B.2.2. L'article 12, § 2, précité a été ensuite modifié, notamment, par le décret du 20 juillet 2006 relatif aux droits et aux frais perçus dans l'enseignement supérieur non universitaire. Comme s'accordent à le reconnaître les parties dans leurs mémoires complémentaires, cette modification est sans incidence sur le présent recours en annulation, si ce n'est, comme l'indique le Gouvernement de la Communauté française, en ce que l'article 12, § 2, alinéa 11, de la loi du 29 mai 1959 (ajouté par le décret du 20 juillet 2005), qui règle les frais appréciés au coût réel pouvant être réclamés aux étudiants pour l'année académique 2006-2007 et les années académiques suivantes, voit son application modalisée par l'article 12, § 2, alinéa 15 (ajouté par le décret du 20 juillet 2006), qui fixe un plafond au montant total pouvant, pour ces années académiques, être réclamé aux étudiants au titre de minerval, de droits complémentaires et de frais appréciés au coût réel.

B.3.1. D'après ses statuts, la « Fédération des Etudiant(e)s Francophones » a notamment pour objet « de rassembler, d'informer, d'exprimer, de défendre les intérêts et de concrétiser l'opinion des étudiant(e)s inscrit(e)s dans les établissements d'enseignement supérieur situés en Communauté française de Belgique [...] sur tous les problèmes mettant en cause, de près ou de loin, leurs droits, devoirs, intérêts pédagogiques, sociaux, culturels et économiques ainsi que leurs droits immatériels en jouant le rôle d'organe représentatif, voire actif, auprès de l'opinion publique et des autorités compétentes à tous les niveaux de décisions tant à l'intérieur qu'à l'extérieur de l'Etat belge ».

B.3.2. Les autres requérants affirment être des étudiants inscrits dans un établissement d'enseignement auquel s'applique la disposition attaquée.

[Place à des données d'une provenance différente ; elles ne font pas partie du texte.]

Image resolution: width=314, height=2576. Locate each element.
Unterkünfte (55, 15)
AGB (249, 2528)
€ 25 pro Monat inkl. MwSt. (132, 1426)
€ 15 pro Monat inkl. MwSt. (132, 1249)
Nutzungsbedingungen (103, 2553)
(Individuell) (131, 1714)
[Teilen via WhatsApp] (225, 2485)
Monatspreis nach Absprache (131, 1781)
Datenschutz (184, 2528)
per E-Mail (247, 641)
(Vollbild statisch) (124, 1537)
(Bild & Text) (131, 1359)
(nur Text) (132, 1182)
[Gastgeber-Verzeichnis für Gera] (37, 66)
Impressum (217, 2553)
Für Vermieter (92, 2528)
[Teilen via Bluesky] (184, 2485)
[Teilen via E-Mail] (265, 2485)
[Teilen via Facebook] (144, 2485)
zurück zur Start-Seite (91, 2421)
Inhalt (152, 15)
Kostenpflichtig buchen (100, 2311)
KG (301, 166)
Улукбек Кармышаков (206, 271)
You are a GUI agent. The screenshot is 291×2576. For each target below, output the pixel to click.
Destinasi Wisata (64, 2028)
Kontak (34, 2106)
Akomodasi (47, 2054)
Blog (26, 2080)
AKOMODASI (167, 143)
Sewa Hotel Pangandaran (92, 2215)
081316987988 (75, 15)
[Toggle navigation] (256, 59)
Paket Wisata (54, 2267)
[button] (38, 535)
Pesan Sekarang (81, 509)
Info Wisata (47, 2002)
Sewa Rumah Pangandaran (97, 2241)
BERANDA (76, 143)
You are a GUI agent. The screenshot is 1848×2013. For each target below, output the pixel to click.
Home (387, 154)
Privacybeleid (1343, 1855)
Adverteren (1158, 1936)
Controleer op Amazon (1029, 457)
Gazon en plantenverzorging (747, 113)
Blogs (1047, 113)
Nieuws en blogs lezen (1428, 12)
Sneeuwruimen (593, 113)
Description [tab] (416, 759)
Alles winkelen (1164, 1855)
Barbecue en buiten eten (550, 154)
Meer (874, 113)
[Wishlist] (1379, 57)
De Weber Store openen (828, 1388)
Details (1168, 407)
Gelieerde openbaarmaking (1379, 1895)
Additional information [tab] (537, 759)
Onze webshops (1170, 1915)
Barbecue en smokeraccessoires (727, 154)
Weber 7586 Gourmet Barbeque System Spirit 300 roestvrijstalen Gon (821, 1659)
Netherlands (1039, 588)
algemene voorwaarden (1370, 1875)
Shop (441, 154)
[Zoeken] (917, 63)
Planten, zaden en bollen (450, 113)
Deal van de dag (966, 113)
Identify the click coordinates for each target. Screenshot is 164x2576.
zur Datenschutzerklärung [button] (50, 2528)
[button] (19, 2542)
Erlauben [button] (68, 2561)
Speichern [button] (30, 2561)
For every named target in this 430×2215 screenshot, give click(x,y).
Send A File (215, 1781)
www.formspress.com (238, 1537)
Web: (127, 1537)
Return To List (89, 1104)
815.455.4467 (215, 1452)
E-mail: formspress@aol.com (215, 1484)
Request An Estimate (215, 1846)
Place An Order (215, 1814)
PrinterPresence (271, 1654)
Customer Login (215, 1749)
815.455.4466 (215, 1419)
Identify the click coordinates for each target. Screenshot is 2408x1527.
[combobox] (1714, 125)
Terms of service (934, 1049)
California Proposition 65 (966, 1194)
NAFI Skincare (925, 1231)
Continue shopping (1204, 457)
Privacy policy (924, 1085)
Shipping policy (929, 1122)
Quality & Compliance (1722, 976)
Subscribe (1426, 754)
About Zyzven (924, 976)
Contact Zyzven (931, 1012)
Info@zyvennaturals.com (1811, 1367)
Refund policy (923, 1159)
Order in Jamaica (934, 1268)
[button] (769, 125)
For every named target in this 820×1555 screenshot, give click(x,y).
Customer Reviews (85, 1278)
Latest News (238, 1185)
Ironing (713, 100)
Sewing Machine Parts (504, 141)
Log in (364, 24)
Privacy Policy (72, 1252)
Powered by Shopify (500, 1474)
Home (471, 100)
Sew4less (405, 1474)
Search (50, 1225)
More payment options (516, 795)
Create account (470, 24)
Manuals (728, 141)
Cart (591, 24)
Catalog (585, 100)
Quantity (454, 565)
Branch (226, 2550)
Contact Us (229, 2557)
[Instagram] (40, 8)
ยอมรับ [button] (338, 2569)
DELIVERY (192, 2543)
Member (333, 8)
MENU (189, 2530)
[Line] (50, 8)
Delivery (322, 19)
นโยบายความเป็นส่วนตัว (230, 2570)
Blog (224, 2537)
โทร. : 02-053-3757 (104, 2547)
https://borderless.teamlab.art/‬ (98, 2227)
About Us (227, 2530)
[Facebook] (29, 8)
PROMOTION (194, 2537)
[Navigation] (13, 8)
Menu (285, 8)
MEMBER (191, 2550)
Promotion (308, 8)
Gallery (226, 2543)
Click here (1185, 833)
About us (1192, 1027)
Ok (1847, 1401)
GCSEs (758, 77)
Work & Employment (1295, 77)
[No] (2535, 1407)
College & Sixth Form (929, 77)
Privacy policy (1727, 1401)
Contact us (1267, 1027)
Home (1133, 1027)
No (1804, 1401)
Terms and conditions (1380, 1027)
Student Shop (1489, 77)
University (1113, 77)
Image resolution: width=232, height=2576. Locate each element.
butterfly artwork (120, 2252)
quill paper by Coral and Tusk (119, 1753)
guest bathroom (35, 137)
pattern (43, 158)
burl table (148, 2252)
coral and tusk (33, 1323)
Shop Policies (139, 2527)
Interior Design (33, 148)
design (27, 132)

B.3.3. Le recours introduit par une a.s.b.l. qui a pour objet la défense des intérêts des étudiants des établissements supérieurs visés par le décret attaqué est recevable à l'égard de dispositions qui, comme en l'espèce, ont pour objet d'exclure le remboursement de droits perçus par ces établissements (article 1er) et de permettre à ceux-ci de percevoir des sommes représentant les frais afférents aux biens et services fournis à l'étudiant (article 2, c).

B.3.4. Dès lors que le recours est recevable en ce qui concerne l'une des parties requérantes, la Cour ne doit pas examiner s'il l'est aussi en ce qui concerne les autres.

Quant à l'article 1er du décret attaqué B.4.1. Les parties requérantes reprochent à l'article 1er de valider les droits perçus, par les établissements d'enseignement qu'il vise, complémentairement au minerval imposé par l'article 12, § 2, alinéas 1er et 2, de la loi du 29 mai 1959. Elles font valoir que cette disposition violerait les articles 10, 11 et 24 de la Constitution lus en combinaison avec les articles 2.1 et 13 du Pacte international relatif aux droits économiques, sociaux et culturels et avec l'article 2 du Premier Protocole additionnel à la Convention européenne des droits de l'homme, en ce que ces dispositions imposeraient l'instauration progressive de la gratuité de l'enseignement supérieur (et, par là, un effet de standstill ) et s'opposeraient à une validation ayant des effets discriminatoires et portant atteinte au principe de légalité.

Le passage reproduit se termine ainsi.